2022-10-12T09:40:27+02:00: Evaluation triggered by job "remote-matrix"
2022-10-12T09:40:28+02:00: Evaluation status changed: "pending" -> "complete"
==> 2022-10-12T09:40:28+02:00: Evaluation "6fbbd32f" finished with status "complete" but failed to place all allocations:
2022-10-12T09:40:28+02:00: Task Group "matrix" (failed to place 1 allocation):
* Resources exhausted on 1 nodes
* Dimension "network: reserved port collision http=8008" exhausted on 1 nodes
2022-10-12T09:40:28+02:00: Evaluation "122bd553" waiting for additional capacity to place remainder
Running the same command twice, and everytime it says Evaluation status changed: "pending" -> "complete"
but nothing changes.
I also don't understand why the evaluation to stop the task complains about resource exhaustion. If the allocation would properly be stopped then the following allocation could succeed because the port would be free. But for me everyting is just stuck without any error message (that I could find so far)
nomad job stop remote-traefik
==> 2022-10-12T09:47:43+02:00: Monitoring evaluation "035d952c"
2022-10-12T09:47:44+02:00: Evaluation triggered by job "remote-traefik"
2022-10-12T09:47:45+02:00: Evaluation status changed: "pending" -> "complete"
==> 2022-10-12T09:47:45+02:00: Evaluation "035d952c" finished with status "complete"
root@nomad-worker-1:~# nomad job status
ID Type Priority Status Submit Date
remote-matrix service 50 dead (stopped) 2022-10-12T01:15:04+02:00
remote-traefik service 50 dead (stopped) 2022-10-12T00:54:07+02:00
Ok, I stopped the job and it's status is dead
.
Looking in the UI I still have 1 running and 1 starting job. Which again seems to lead to resource exhaustion because the allocation is using the port.
How can the reporting of state be so differnt I wonder?
I'm seeing the same. I think in my case the container is crashing on startup (due to having a dependency on a consul service registration from another nomad job which hasn't gone healthy by the time this job starts up. Normally, a retry would happen after the dependent task is running, and everything would be good). Nomad doesn't notice the container has crashed and the alloc remains in the running state.

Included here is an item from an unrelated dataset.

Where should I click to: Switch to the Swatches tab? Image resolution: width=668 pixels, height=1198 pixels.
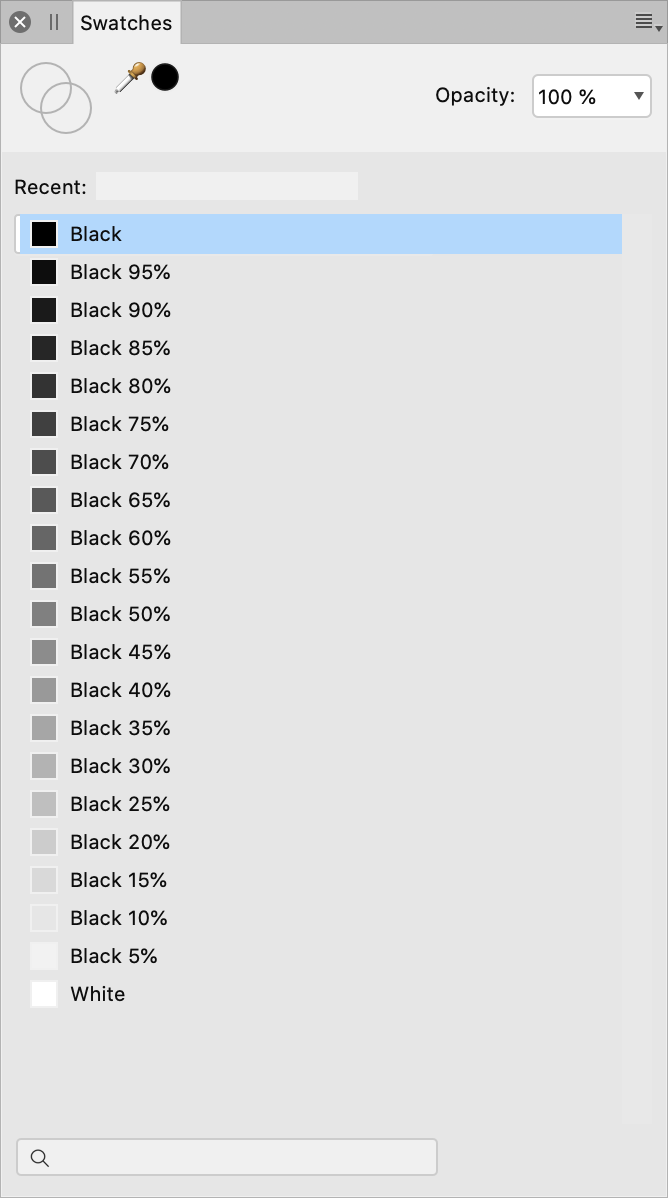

Any attempt to recover by stopping/restarting the alloc receives errors from the podman api, because the container nomad is trying to stop is not running. Nomad doesn't transition the alloc from the running state into any other state (e.g. lost, failed), and keeps it in the running state.
Attempting a nomad job stop -purge
, and re-running the job also fails, due to a port collision, even though
a) there are no longer any running jobs from nomad's perspective, because the previous job was purged and
b) there is no container using those ports
(nomad 1.4.1, podman 4.1.1)
EDIT: Downgrading nomad to 1.3.5 and podman from 4.1.1 to 4.0.2 immediately resolved the problems. I tried upgrading nomad back to 1.4.1 with podman still on 4.0.2, but still had issues (possibly different ones, podman commands were hanging while nomad was trying to start containers).
Hi @soupdiver and @optiz0r and thanks for raising this issue with all the context.
Same as https://github.com/hashicorp/nomad-driver-podman/issues/182? Note that the fix is only in the nightly version of nomad-driver-podman
Same as hashicorp/nomad-driver-podman#182? Note that the fix is only in the nightly version of nomad-driver-podman
ah nice thanks! Will try that. Any reason this does not trigger a new release of the driver?
Yup, the latest nightly has resolved things for me too, thanks.